◆ TEXT SECTION
---+---

NEW YORK (AP) - Peter O'Toole has a hangover. And he's relishing it.

Yes, he's still in the game, on screen and off. That's why he initially dismissed the idea of accepting an honorary Academy Award four years ago - and why he received his eighth best-actor Oscar nomination this week for his performance in "Venus."

But on this morning, he's tucking into a bowl of soup. "Unfortunately, some very mischievous and thoughtless New York friends insisted that I drink a little bit too much last night," he explains. "As you can imagine, I couldn't disappoint them."

It's not like the old days, though, when he would carouse with fellow world-class party animals Richard Burton, Richard Harris and Peter Finch. He imbibed a "modest" amount of red wine and whisky the night before.

In his younger days, he preferred voluminous amounts of whisky straight. "Now I'm afraid I have a pint of water with an eyedropper of whisky," he says, laughing thunderously.

Back then, moviegoers were intoxicated, too, with his performance in the title role of David Lean's 1962 epic "Lawrence of Arabia" - and his breathtaking blond, blue-eyed visage. (At a premiere party Noel Coward told him: "If you'd been any prettier, it would have been 'Florence of Arabia.' ")

Still, he doesn't miss being younger.

"I quite like being old. I've said this before and I'll repeat it: Yes, I'm 74 years old, but in here," he says, pointing to his temple, "quite a lot of the time and in many instances, I'm 21. Nothing has changed, nothing has changed. And then I realize it's not too wise to climb that tree. And I can't play my beloved cricket anymore. I'm getting more and more used to my limitations, and enjoying them. ... I quite enjoyed the hangover this morning. Do you know the feeling?"

O'Toole certainly knows the feeling of being up for an Oscar. Until Tuesday, the star of such films as "Becket," "The Ruling Class," "Goodbye, Mr. Chips," "The Stunt Man" and "My Favorite Year" (he received Oscar nods for all these films, as well as "Arabia" and "The Lion in Winter") had been tied with his late chum Burton for futility in acting nominations, at oh-for-seven. If O'Toole loses again, he'll stand alone in the record books.

---+---

◆ INFORMATION SUPPLIED
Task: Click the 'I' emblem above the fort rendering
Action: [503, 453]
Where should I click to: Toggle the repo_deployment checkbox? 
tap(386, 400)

---+---

◆ REQUIRED WORK
a) Quote the passage of the Peter O'Toole article starting at "O'Toole certainly knows" and ending at "the record books.".
b) Extend the Peter O'Toole article past its final sentence.

◆ TASK RESPONSES
a)
O'Toole certainly knows the feeling of being up for an Oscar. Until Tuesday, the star of such films as "Becket," "The Ruling Class," "Goodbye, Mr. Chips," "The Stunt Man" and "My Favorite Year" (he received Oscar nods for all these films, as well as "Arabia" and "The Lion in Winter") had been tied with his late chum Burton for futility in acting nominations, at oh-for-seven. If O'Toole loses again, he'll stand alone in the record books.

b)
In "Venus," he plays Maurice, a modestly successful actor who's reduced to taking roles as dying old men and feeble royals. Off-screen, Maurice calls himself a "scientist of the female heart" who's undeterred by his infirmities, including prostate problems and impotence. So when a close actor-friend has his grandniece (played by newcomer Jodie Whittaker) come to care for him, Maurice ends up squiring her around.

The girl - coarse, sullen, barely 20 - gradually succumbs to this doddering dandy who quotes Shakespeare and extends theatre invitations, gifts, even a life lesson or two.

Despite the "ick factor" cited by some critics, "Venus" supplies a rare sensitive depiction of how people in their twilight years can feel sadly marginalized. (O'Toole's scenes with Vanessa Redgrave, who plays his ex-wife, bespeak an encyclopedia's worth about long lives of love and pain.)

Directed by Roger Michell, "Venus" supplies the male bookend to his 2003 film "The Mother," in which a widowed grandmother has an affair with a much younger man (future James Bond Daniel Craig).

"Like all great actors, he's full of contradictions. He brings this kind of swashbuckling, extremely masculine, romantic flair, which is set against his frailty, and his vulnerability and his sensitivity - and his lyricism," Michell said by phone from England. "Of that generation, of the kind of hard-drinking, hard-playing, hard-talking British actor from the '60s - the group of O'Toole, Harris, Burton - he's the most romantic of all of them."

In a long, rambling conversation, O'Toole displays his lyricism when discussing topics as far-ranging as how delightful he found "Little Miss Sunshine," his regret over never getting to work with Marlon Brando, the failure of even legendary authors at writing screenplays, and "one of the most noble documents in the world, the American Constitution."

He's able to sustain his passion for acting simply because "it's what I do for a living." He doesn't mind playing small supporting roles - "just to pop in like an old cuckoo clock ... woo-hoo ... and pop out again" - since being the star and in nearly every shot can be "a helluva burden."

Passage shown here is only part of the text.